We couldn't allow the possibility of damage to the fence. And we definitely couldn't set the precedent of allowing our people to be terrorized. There was this group during fall, a year in. Our first winter was pretty uneventful, save the shoveling and planning. The first thaw came in May, which worried us, because we wanted to plant. We were lucky, because we had the school greenhouses, and we'd spent part of our winter securing the other school's greenhouse, for later use, in case we ever got the chance to use it. And, there were these plastic greenhouses that we'd fenced in, so it wasn't like we didn't have anything. But we had almost 800 people to feed.

We'd finished the fast food. Started working on the stored food in our school and the nearby middle and high schools. Once the snow set in, we went to the other colleges and raided their freezers, the hospitals and airports. If there's one thing I love about the old days, it's how much food we hoarded in bulk. We didn't even need to run the freezers on the generators, there was so much snow. We built little igloo rooms and stored it all in there. Saved a lot of energy that way. When April rolled around, and Courtney's contacts over the radio, both civilian and military, confirmed that winter was expected to continue, Marana got this desperate look.

So, it was fall, a year after Yonkers. We'd spent the warmer weather staving off the dead and building our cob walls, grateful we'd already set out the dirt. Come fall, she sent the people with experience in construction, who'd worked a miracle with Perimeter 1, across the river to see about deconstructing our sister school's greenhouse piece by piece. She had no intention of trying it that year, but if winters were going to last this long regularly, we'd need to adjust for that. Mark was an engineering student with a lot of time spent on the robotics team or something, so he volunteered to go with some of the other mechanically minded.

That was when this group picked Mark and his team up. I was on watch on our western perimeter. They show up at the gate and line up Mark and the other five people in his group. This guy with a brown beanie hat tells me to be a doll and get the guy in charge. I didn't feel right about leaving my watch partner, my little sister behind. But we'd just had our first freeze and she'd pulled a muscle in her leg and couldn't run very well, so I ended up going.

I found Marana in the geo lounge with Courtney, Maxine and Justin. When I told them what was up, Marana pulled on her coat, ordering Courtney to broadcast our situation. The airbase boys knew our location, of course, but otherwise, we never gave that out over the air. If people wanted to join us, we gave them coordinates to meet us, and we'd pick them up.

We got down there, I sent Bhumi away and our little entourage faced off with the yahoos. There were nine of them. It had been a long winter, a short spring and summer, and these people looked like scarecrows. Their leader, the guy with the brown beanie, started to say something, and Marana interrupted him. Told him they looked hungry. Mark looked calm enough, which meant none of our group had said anything about our supplies or how many people we had, although someone patient could always just do a stake out and count heads. She told them about our open door policy and that if people are willing to take orders and work, then they've earned a life behind solid walls.
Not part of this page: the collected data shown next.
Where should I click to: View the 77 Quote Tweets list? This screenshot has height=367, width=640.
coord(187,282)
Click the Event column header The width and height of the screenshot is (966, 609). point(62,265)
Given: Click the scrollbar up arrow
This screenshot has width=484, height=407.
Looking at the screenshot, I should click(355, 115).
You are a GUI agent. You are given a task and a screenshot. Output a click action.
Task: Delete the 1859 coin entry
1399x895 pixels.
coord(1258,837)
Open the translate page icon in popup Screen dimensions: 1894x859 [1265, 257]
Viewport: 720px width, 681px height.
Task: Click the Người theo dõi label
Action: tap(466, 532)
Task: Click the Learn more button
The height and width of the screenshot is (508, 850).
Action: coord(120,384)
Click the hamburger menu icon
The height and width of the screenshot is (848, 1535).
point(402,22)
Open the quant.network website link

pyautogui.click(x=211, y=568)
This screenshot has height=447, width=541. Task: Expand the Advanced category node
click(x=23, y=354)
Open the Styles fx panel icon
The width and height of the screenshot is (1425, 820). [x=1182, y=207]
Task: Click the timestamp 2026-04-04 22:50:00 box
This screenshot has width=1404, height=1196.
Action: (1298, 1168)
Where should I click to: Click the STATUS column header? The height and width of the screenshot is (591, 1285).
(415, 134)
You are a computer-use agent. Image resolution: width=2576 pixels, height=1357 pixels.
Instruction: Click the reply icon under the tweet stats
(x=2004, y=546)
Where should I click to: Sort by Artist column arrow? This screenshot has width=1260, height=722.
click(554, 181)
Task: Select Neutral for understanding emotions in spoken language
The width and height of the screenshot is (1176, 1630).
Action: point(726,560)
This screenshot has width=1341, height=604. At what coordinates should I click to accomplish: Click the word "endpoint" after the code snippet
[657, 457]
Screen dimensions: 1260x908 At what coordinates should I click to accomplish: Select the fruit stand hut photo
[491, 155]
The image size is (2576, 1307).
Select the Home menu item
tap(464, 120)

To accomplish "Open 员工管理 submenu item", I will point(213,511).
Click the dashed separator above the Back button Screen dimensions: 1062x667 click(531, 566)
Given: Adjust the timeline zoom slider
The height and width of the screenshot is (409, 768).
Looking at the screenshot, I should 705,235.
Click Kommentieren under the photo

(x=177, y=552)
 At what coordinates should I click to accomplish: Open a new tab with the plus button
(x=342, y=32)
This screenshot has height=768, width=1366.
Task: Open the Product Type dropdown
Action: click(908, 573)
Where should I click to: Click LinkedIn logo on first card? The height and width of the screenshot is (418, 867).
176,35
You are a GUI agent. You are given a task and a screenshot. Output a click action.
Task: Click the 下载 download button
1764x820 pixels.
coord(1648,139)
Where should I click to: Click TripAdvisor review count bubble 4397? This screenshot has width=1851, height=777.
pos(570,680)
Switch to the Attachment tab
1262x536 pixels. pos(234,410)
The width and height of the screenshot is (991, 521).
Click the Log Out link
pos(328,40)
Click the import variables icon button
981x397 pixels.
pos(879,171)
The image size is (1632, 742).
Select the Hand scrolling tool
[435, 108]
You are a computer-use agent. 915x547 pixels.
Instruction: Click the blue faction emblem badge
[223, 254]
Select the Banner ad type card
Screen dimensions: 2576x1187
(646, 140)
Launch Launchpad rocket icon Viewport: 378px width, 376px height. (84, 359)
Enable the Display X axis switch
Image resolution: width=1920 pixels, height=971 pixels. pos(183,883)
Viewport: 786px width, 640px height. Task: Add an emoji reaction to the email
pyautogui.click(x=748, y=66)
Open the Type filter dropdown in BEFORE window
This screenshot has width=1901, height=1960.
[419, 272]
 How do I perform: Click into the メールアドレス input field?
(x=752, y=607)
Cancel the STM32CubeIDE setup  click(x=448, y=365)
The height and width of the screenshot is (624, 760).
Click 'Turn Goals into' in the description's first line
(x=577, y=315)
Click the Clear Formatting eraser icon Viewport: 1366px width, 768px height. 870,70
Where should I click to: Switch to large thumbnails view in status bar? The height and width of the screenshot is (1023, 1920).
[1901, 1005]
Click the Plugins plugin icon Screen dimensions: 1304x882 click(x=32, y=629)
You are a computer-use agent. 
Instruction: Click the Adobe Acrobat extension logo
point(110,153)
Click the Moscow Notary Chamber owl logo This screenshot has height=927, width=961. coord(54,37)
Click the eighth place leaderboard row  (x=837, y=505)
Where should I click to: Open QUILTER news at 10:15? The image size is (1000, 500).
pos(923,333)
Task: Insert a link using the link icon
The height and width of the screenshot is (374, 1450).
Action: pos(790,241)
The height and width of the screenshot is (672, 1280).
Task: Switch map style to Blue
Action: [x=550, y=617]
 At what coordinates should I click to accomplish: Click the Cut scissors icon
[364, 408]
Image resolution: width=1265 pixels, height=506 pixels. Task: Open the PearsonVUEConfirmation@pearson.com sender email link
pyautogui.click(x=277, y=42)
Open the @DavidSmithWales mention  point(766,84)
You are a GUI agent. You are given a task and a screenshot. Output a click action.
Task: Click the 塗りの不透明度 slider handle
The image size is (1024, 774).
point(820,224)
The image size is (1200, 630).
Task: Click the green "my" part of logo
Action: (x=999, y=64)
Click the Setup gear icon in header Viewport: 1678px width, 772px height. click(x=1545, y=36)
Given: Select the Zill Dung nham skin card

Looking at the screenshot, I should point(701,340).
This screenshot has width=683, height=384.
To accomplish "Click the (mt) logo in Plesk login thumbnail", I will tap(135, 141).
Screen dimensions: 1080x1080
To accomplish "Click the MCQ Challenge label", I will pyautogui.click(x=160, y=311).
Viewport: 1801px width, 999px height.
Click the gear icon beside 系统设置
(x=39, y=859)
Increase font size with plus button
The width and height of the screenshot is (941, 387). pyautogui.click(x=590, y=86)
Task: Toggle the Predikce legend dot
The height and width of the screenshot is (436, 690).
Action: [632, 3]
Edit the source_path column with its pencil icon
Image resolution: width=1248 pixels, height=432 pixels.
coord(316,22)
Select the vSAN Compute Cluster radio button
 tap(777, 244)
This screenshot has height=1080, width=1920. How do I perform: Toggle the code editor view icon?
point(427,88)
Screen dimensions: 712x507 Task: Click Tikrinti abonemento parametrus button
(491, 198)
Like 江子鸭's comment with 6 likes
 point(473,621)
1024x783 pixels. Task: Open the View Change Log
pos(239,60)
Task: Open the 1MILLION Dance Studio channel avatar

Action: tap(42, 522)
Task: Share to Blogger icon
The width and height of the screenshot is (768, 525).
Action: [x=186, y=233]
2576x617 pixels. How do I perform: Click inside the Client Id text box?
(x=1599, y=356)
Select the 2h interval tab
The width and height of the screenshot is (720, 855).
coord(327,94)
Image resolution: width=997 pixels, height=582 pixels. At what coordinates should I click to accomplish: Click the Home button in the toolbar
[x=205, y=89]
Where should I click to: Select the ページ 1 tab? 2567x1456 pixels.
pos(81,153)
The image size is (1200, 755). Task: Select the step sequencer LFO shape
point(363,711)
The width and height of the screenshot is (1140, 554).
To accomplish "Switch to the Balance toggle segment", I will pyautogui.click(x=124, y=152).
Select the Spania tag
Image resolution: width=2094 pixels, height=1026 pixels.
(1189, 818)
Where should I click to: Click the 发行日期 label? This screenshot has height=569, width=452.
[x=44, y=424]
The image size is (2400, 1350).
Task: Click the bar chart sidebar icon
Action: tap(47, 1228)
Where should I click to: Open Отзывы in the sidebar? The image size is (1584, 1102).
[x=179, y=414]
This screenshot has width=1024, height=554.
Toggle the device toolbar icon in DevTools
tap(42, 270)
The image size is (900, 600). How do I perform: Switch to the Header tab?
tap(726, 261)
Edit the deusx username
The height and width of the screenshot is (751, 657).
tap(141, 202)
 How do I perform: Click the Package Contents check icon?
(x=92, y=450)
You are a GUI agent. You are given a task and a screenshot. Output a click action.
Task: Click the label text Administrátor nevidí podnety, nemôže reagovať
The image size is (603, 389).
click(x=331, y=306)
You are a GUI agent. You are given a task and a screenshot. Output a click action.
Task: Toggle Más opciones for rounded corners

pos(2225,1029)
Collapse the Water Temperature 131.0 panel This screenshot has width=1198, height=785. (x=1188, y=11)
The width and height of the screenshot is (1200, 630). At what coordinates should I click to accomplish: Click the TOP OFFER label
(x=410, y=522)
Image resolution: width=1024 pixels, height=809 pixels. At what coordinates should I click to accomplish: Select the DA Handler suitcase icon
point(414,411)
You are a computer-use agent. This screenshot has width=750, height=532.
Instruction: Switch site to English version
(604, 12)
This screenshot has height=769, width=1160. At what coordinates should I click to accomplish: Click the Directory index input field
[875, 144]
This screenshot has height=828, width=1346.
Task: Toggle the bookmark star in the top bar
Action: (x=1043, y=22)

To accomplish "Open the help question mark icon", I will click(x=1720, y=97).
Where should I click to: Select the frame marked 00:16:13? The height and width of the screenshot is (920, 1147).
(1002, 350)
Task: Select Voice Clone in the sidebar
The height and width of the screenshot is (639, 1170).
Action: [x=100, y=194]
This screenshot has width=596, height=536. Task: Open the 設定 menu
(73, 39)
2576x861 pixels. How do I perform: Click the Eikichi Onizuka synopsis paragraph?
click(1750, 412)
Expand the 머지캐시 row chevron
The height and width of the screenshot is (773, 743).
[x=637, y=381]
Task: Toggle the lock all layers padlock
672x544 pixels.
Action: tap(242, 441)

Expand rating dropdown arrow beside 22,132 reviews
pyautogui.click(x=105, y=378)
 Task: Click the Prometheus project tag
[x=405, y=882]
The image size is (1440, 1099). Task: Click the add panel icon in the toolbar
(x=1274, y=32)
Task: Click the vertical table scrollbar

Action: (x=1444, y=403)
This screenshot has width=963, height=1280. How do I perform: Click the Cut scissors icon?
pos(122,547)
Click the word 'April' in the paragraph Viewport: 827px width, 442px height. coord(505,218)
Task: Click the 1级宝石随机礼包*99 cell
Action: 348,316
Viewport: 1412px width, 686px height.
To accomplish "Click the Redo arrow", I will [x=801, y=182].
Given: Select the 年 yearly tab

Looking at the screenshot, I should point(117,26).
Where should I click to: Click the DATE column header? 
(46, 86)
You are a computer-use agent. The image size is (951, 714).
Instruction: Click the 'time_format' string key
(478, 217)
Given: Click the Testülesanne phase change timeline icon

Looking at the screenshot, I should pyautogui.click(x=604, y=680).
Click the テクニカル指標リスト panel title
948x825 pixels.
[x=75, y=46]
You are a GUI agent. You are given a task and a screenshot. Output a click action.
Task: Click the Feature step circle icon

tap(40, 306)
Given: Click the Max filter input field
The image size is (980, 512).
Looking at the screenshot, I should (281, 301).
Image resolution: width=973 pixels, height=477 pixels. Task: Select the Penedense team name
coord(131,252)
This guy laughs and tells her he'd like to fuck her 'till she split in half. Said they knew we had a good number of people, so we had to have a good amount of food, and they wanted to take all of it in a few of the vans we had. If we didn't give it to them, they'd kill our friends.

Marana got this scary look on her face. It was a totally slack face, but it somehow felt like she was talking to an amusing child. She asked him just what he thought we'd been eating all winter. Asked him why he thought we had an open door policy and let that hang there. There were a couple of moments of silence, and it's a good thing I was bundled up, because otherwise my face would have ruined her bluff. The guy with the brown beanie kind of sputtered, but started waving his knife around, saying that in that case, we wouldn't mind if they had a couple bites. Maybe it was nerves, but he didn't seem like he was all there. He and this other guy started grabbing at Mark, pulling at his scarf.

He was down before I could figure out what was happening. Turns out Marana was quick on the draw and had hole punched Brown Beanie and the other guy between the eyes before anyone could move. Had her gun leveled at the rest of them. Mark and his team booked it.

"You have one chance to convince me not to kill you right now." She was pointing it at this woman who looked like she was fairly shitting herself. I was ready to pee, myself. The lady started blubbering about a hungry kid at their place, they were just trying to get by.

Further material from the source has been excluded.